Jacob: How do we work the Bartlett’s problems? Suppose we have 225 observations and a significance level of 10%.
Rachel: Bartlett’s test uses 2 sided Z values.
We use 2 sided because the sample autocorrelation may be positive or negative.
We use Z values, not t values, since we know the variance if the time series is white noise.
The Z value for a significance level of 10% is 1.645. The standard deviation for a time series with 225 observations is 1 / /225 = 1/15 = 6.67%. The sample autocorrelation at a 90% confidence interval is 1.645 × 6.67% = 10.97% . 11%.
Jacob: Does that mean that if the sample autocorrelation is more than 11% the time series is not white noise?
Rachel: We can make only statistical statements: If the time series is white noise, the probability is less than 10% of getting a sample autocorrelation whose absolute value is more than 11%.
Jacob: Why does the textbook use 5% for the regression analysis course and 10% for the time series course?
Rachel: The textbook says this is the common practice. One rationale is that we can always add observations in most regression analysis projects. If we do a social science study and get a p-value of 8.5%, we say: "Let’s do some more interviews or collect more data to see if we can get a p-value less than 5%."

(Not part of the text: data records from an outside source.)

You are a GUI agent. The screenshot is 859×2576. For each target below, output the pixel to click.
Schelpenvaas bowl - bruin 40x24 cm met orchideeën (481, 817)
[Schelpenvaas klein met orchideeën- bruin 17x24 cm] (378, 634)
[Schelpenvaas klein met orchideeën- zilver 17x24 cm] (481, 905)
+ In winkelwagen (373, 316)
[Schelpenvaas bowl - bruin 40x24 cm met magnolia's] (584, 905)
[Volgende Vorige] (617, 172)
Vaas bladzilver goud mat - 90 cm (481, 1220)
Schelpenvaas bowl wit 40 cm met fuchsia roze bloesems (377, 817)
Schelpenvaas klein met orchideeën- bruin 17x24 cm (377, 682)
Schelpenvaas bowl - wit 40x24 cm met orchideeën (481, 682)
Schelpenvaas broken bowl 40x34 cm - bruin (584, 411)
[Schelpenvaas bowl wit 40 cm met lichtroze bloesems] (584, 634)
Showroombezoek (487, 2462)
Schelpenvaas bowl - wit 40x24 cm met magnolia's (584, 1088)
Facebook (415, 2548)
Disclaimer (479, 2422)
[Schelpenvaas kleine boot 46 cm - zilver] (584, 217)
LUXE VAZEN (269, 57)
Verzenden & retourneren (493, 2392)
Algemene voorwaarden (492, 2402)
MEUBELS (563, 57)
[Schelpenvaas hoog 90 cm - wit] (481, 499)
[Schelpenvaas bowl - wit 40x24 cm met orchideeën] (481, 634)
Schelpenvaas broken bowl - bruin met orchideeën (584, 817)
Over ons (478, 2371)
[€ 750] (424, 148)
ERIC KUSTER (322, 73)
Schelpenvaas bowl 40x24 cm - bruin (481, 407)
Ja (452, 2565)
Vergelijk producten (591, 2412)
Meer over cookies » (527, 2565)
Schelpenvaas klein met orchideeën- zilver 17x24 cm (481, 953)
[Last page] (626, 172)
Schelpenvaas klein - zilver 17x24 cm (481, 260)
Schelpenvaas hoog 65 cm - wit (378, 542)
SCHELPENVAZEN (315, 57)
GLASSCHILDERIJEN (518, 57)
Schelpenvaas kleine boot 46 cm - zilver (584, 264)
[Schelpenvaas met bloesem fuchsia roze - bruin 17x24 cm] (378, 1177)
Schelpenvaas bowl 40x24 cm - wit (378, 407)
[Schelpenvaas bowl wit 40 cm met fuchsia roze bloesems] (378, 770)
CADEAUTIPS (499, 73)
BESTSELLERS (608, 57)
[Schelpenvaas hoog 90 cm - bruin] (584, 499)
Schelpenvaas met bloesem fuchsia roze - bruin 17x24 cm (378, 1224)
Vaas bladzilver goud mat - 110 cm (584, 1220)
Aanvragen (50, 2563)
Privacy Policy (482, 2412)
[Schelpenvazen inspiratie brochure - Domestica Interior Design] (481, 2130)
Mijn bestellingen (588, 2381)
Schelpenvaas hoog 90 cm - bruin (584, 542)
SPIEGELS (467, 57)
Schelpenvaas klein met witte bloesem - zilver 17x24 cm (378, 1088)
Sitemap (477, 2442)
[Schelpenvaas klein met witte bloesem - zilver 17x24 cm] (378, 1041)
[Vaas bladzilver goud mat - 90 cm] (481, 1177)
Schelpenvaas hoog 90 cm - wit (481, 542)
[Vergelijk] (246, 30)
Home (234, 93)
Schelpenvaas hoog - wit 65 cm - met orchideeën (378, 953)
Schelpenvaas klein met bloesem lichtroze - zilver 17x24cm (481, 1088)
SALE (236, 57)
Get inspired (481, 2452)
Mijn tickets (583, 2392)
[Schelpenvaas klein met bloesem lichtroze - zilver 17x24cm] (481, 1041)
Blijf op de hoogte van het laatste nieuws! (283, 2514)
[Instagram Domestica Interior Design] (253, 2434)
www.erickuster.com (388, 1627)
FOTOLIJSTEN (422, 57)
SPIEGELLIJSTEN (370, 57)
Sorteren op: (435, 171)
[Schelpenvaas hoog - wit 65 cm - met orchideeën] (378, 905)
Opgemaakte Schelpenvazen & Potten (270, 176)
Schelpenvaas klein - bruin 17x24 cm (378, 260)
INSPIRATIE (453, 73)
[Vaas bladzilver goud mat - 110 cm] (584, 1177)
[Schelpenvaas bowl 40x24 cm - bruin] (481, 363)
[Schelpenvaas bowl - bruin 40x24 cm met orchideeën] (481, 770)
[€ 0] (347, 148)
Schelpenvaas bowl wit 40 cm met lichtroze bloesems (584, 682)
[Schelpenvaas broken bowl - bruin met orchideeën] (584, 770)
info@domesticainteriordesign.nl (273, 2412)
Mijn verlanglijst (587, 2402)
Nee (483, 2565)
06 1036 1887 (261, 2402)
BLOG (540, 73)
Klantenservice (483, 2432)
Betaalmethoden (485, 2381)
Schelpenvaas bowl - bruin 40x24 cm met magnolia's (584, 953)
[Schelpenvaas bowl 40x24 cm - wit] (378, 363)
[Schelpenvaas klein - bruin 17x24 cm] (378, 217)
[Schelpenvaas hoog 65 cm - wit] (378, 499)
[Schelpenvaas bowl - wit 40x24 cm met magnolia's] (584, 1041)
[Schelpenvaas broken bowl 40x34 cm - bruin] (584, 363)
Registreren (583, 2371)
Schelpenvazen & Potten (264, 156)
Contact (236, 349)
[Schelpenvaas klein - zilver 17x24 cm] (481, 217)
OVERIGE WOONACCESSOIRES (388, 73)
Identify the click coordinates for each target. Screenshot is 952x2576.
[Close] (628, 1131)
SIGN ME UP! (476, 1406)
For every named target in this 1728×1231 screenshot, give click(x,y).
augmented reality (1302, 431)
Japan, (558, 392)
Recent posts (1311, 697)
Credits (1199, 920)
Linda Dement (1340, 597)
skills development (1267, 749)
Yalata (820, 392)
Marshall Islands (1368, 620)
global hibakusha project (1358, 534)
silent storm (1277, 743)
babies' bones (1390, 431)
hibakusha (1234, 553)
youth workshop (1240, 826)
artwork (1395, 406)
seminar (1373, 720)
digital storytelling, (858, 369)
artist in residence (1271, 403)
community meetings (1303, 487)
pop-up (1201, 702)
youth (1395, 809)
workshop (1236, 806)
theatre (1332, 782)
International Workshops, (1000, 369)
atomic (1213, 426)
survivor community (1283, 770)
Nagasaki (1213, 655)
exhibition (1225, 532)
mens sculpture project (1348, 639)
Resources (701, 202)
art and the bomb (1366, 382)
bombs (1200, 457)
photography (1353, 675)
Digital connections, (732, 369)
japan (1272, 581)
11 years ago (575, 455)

For time series, we can’t add observations. If we have a time series of 100 quarters, we must wait another five years to get 120 quarters. Many p-values are between 5% and 10%, so we use 10%.
A second rationale is that many regression analysis studies seek true causes. To know what increases sales, we may examine several dozen independent variables. To know the true cause, we use a strong significance level.
Most time series studies are proxies: we don’t know the true causes, but we try to find a simple formula. We do not need to be sure of the time series because it is just a proxy.
A third rationale is that most regression analysis studies are theory. A study may examine why citizens vote Democratic or Republican, looking at a dozen independent variables. The study is aimed at policy wonks and academics, who want to know the true relation. If we are not sure, we just say: "I don’t know."
Most time series studies are aimed at business persons, who want to know whether to raise or lower prices or raise or lower advertising. There is no middle ground. A business person must give a recommendation; one can’t say "I don’t know." We use a less stringent significance level.